The IRS recently announced changes to its lien process. The goal is to help individuals and small business owners who are struggling to pay back taxes. IRS Commissioner Doug Shulman stated that the changes “reflect a responsible approach for the tax system.”1 At this point I’m going to have to say I agree.
What is a Lien? A federal tax lien gives the IRS a legal claim to all of a taxpayer’s property and rights to property. By filing a Notice of Federal Tax Lien, the IRS makes a public claim on a taxpayer’s personal property and is another step toward the collections process, which could result in the IRS physically seizing property, selling it and applying the proceeds to pay back tax liability. Other collection methods include wage and/or bank garnishments.

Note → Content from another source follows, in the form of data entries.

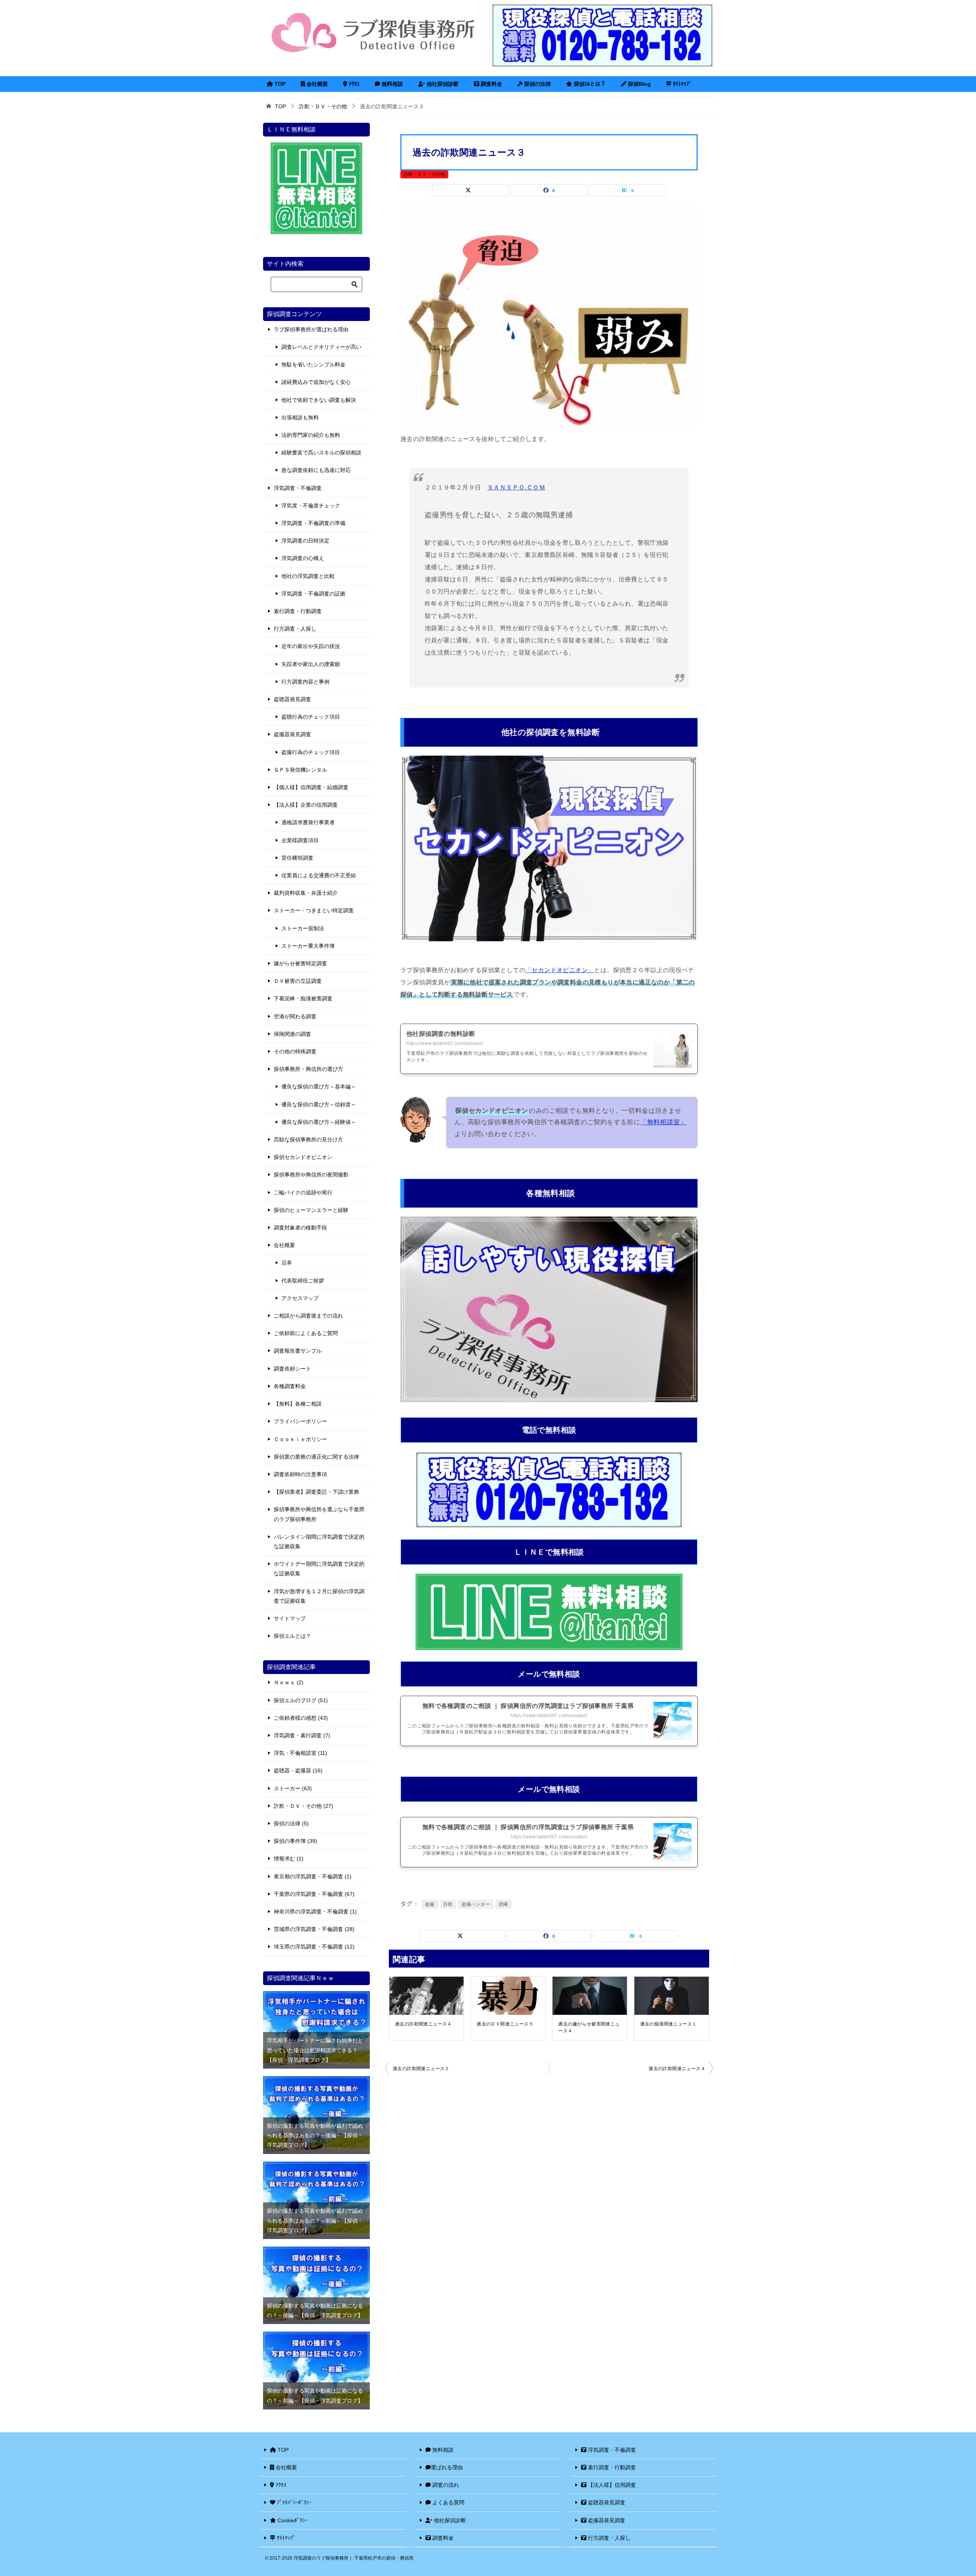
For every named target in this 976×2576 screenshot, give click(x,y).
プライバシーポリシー (300, 1421)
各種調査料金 (290, 1386)
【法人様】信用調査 (611, 2485)
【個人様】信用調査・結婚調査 (311, 787)
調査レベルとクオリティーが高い (321, 347)
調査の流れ (445, 2485)
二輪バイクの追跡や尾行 (303, 1192)
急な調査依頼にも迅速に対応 (316, 470)
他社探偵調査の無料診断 (440, 1033)
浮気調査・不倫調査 (298, 488)
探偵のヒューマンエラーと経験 (311, 1210)
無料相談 (391, 84)
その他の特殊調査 (295, 1051)
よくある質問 (447, 2502)
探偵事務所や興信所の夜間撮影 (311, 1175)
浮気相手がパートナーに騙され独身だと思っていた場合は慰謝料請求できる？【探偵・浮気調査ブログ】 (315, 2049)
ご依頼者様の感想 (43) (301, 1718)
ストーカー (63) (293, 1788)
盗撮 (430, 1904)
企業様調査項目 (300, 840)
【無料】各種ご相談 (298, 1404)
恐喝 (503, 1904)
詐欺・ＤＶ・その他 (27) (303, 1806)
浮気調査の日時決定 (305, 541)
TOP (279, 84)
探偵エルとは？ (292, 1636)
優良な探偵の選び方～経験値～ (318, 1122)
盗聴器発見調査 (292, 699)
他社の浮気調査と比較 (308, 576)
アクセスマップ (300, 1298)
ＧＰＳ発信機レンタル (300, 770)
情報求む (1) (288, 1858)
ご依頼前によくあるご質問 (306, 1333)
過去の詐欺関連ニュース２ (421, 2068)
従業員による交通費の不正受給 (318, 875)
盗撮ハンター (476, 1904)
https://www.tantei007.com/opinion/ (444, 1043)
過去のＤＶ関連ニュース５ (505, 2024)
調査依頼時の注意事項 (300, 1474)
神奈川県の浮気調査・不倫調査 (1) (315, 1911)
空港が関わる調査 (295, 1016)
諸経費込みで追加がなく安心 (316, 382)
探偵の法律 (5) (291, 1823)
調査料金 (490, 84)
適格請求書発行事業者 (308, 822)
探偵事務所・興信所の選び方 (308, 1069)
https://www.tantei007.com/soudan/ (548, 1715)
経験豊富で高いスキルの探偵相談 (321, 452)
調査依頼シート (292, 1369)
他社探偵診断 (442, 84)
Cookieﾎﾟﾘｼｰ (292, 2520)
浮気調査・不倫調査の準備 (313, 523)
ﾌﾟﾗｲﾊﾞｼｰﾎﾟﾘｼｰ (293, 2502)
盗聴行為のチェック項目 (310, 717)
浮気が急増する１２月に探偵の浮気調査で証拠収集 (319, 1596)
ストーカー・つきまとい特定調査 (314, 910)
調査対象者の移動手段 (300, 1228)
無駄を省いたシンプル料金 (313, 364)
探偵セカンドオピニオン (303, 1157)
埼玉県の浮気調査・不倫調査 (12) (314, 1947)
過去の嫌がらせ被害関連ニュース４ (589, 2027)
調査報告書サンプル (298, 1351)
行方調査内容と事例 (305, 682)
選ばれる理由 (447, 2467)
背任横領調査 (297, 858)
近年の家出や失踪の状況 (310, 646)
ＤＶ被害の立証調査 (298, 981)
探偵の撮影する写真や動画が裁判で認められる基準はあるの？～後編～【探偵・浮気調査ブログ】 (315, 2135)
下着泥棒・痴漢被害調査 (303, 998)
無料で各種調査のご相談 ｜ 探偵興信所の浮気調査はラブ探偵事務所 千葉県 (528, 1706)
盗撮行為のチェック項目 (310, 752)
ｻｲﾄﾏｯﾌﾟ (681, 84)
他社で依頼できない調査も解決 (318, 400)
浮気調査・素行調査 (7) (302, 1735)
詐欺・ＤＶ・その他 (424, 174)
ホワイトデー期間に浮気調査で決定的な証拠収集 (319, 1568)
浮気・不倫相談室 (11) (300, 1753)
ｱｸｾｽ (353, 84)
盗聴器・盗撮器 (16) (298, 1770)
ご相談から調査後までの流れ (308, 1316)
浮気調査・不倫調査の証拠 (313, 594)
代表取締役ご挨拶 (302, 1281)
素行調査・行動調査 (298, 611)
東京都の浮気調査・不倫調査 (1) (313, 1876)
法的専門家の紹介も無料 (310, 435)
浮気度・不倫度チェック (310, 505)
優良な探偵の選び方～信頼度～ (318, 1104)
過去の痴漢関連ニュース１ (668, 2024)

It is also important to note that a lien is left unattended to will negatively impact a taxpayer’s credit report.
What are the Changes? In no particular order:
• Tax Lien Thresholds – The IRS is increasing the dollar threshold for when liens are generally filed. The dollar amount has not been specified, but is supposed to keep up with inflationary changes.
• Tax Lien Withdrawals – Another change, and one of the most important, is that the process for removing the lien will be more streamlined. In the past this has been easier said than done, so I look forward to seeing how the actual implementation of this proposed change plays out.
• Direct Debit Installment Agreements – The IRS will also implement a lien withdrawal process for taxpayer’s using / switching over to / agreeing to the terms of a direct debit installment agreement. There are stipulations to qualifying, such as liability thresholds ($25,000 or less in unpaid assessments) and probationary periods.
• Installment Agreements with Small Businesses – The IRS is raising the dollar limit allowed for small businesses to qualify for an installment plan to $25,000. The current rule limits those eligible to $10,000. In addition to meeting eligibility requirements, small businesses will be required to enroll in the direct debit system.
• Streamlined Offers in Compromise (“OCI”) - Under an OCI, the IRS and the taxpayer settle the issue of back taxes for less than the full amount owed. The IRS will not accept offers, however, if the IRS believes that the taxpayer is able to pay in a lump sum or through some other payment agreement. The IRS process for determining eligibility will mostly stay the same, but the dollar amounts will not. Under the new program, taxpayers making up to $100,000 will be allowed to participate. Additionally, the back tax limit has been raised from $25,000 or less, to $50,000 or less, doubling the limit.
The proposed changes are well intentioned. IRS staff are overburdened as it is, and even the small things like allowing collections personnel to withdraw liens will save time and money. Our hope is that the changes go smoothly and actually do work out favorably for both taxpayers and the IRS. The average taxpayer trying to handle a dispute by themselves is often overwhelmed by the massive and confusing phone system, which is not conducive to resolving issues with their tax account. If these changes help, then great.
An especially important change is the direct debit installment plan. This is a no-brainer. It has the potential of savings millions in government costs, and I do not need a statistic to show that direct debit programs are a more efficient means of collection than relying on checks. This also saves the taxpayer from simply forgetting to send in that monthly check to the IRS. It does happen, and even one slip-up can ruin an installment plan and place the taxpayer back at square-one.